Taco Bell #4510
While on the way back to LA from the Sequoia National Forest, my
traveling companions and I decided to stop in Bakersfield for a "real meal"
after "roughing it" in "nature" for "days." I was excited to stop in
Bakersfield because of the "Bakersfield sound" which typified much of country
music in the 60s and is best represented by Buck Owens, who has a restaurant
here. I'm not sure whether I imagined that the "Bakersfield sound" would be
recognizable immediately upon leaving the car or something, with the fancy
guitar pickin' ringing through the air? Well, whatever it was I thought, I found
that Bakersfield is, in fact, a pisshole piece of shit place that doesn't
deserve Buck Owens's good name. We couldn't find any good restaurants within
10 minutes of the interstate exit, and when we finally did, they were all
closed
we finally found one that looked perfect but its kitchen was closed
due to remodeling.

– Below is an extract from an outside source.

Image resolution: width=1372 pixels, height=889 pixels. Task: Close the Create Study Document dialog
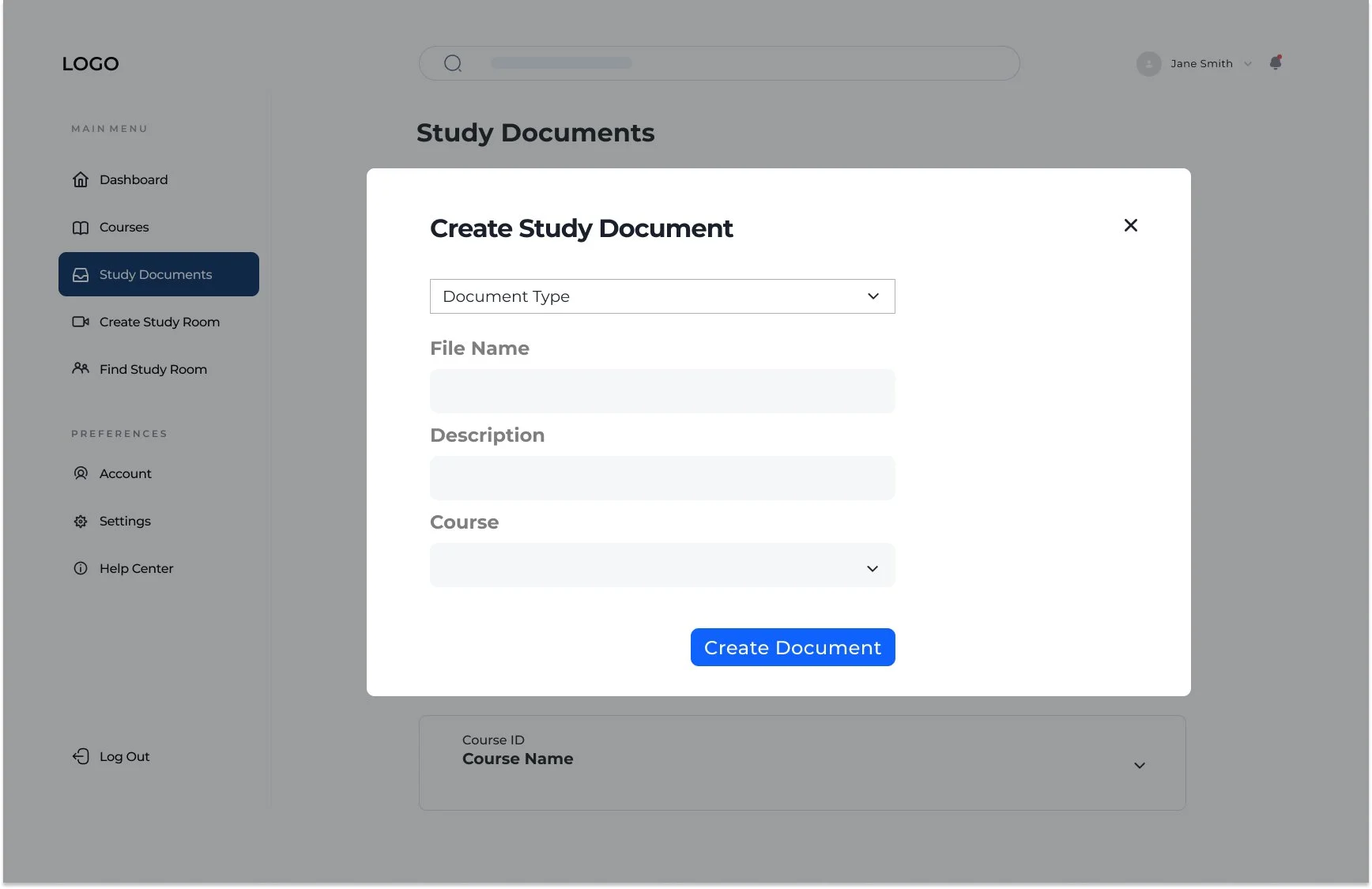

The town itself was completely limp in every way, though they
did have a movie theater that was showing The Ten Commandments
my companion's theory on that was that the theater has just been running that film
since it came out, and the townfolk are too stupid to notice or care.
So after a futile search around town for a suitable meal, we ended up at
Taco Bell, which is usually kind of a disappointment to begin with, much less
once your expectations have been raised for real food. This particular Taco
Bell must have been in a parallel universe, because it was incredibly bad,
yet also quite satisfying. Almost everything was wrong with it, but for
everything wrong there was something strangely right. For example, the
dining room was absolutely filthy, with papers strewn everywhere and no
tables cleaned off
yet the 7-layer burrito I ordered was probably the most
precisely, perfectly wrapped burrito I have ever encountered. And the
employees were the most incompetent, embittered idiots I've seen in a long
time
yet there was soothing classical music playing in the dining room.
Baffling. Anyway, I had my usual, a 7-layer burrito no cheese, no sour
cream, and a bean burrito no cheese. My "camping buddy" had a couple of hardshell
chicken tacos (that concept was very painstakingly communicated to the moron
that served us) and a couple of 39-cent regular tacos. The fellow we picked up at the state park bathroom had
some tacos. I had an Orange Slice, but was no charged for it
another
positive trade-off for the horrendous service.
The employees here clearly hated themselves and each other, to say
nothing of their workplace, which they visibly loathed. One particularly postal worker
was seen cramming hot sauce into a pan with his fist as nastily as he
probably had crammed 15 tacos into his fat stomach for lunch. The cashier seemed palpably uncomfortable with the work atmosphere
a great confidence-booster for the customer. At one point I went to go use
the restroom and was mortified to find it demonstrating about the same level
of cleanliness as the one in Trainspotting
and when I went back to my
table to register my disgust with my friends, the cashier, who was
half-assedly wiping off tables, expressed her lack of surprise by saying "Oh,
is it real nasty in there?" As though the situation was beyond the
employees' control. In fact, when she went to her coworkers to inform them
of the hideousness in the bathrooms, she was made to go clean them, which she
did not do very well. The self-hating fat guy even said, "Oh yeah, they're
always like that," as though he was resigned to accept the bathroom
conditions with stoic passivity. Yuck.
It's difficult to rate the unpleasantness of this Taco Bell with any
accuracy. As I said, for every terrifyingly awful thing here, something else
was pleasantly surprising. But the overall feeling was of a boyfriend who
smashes your face in then sends you flowers. Admittedly, both actions can be
romantic in the appropriate context, but one does not justify the other.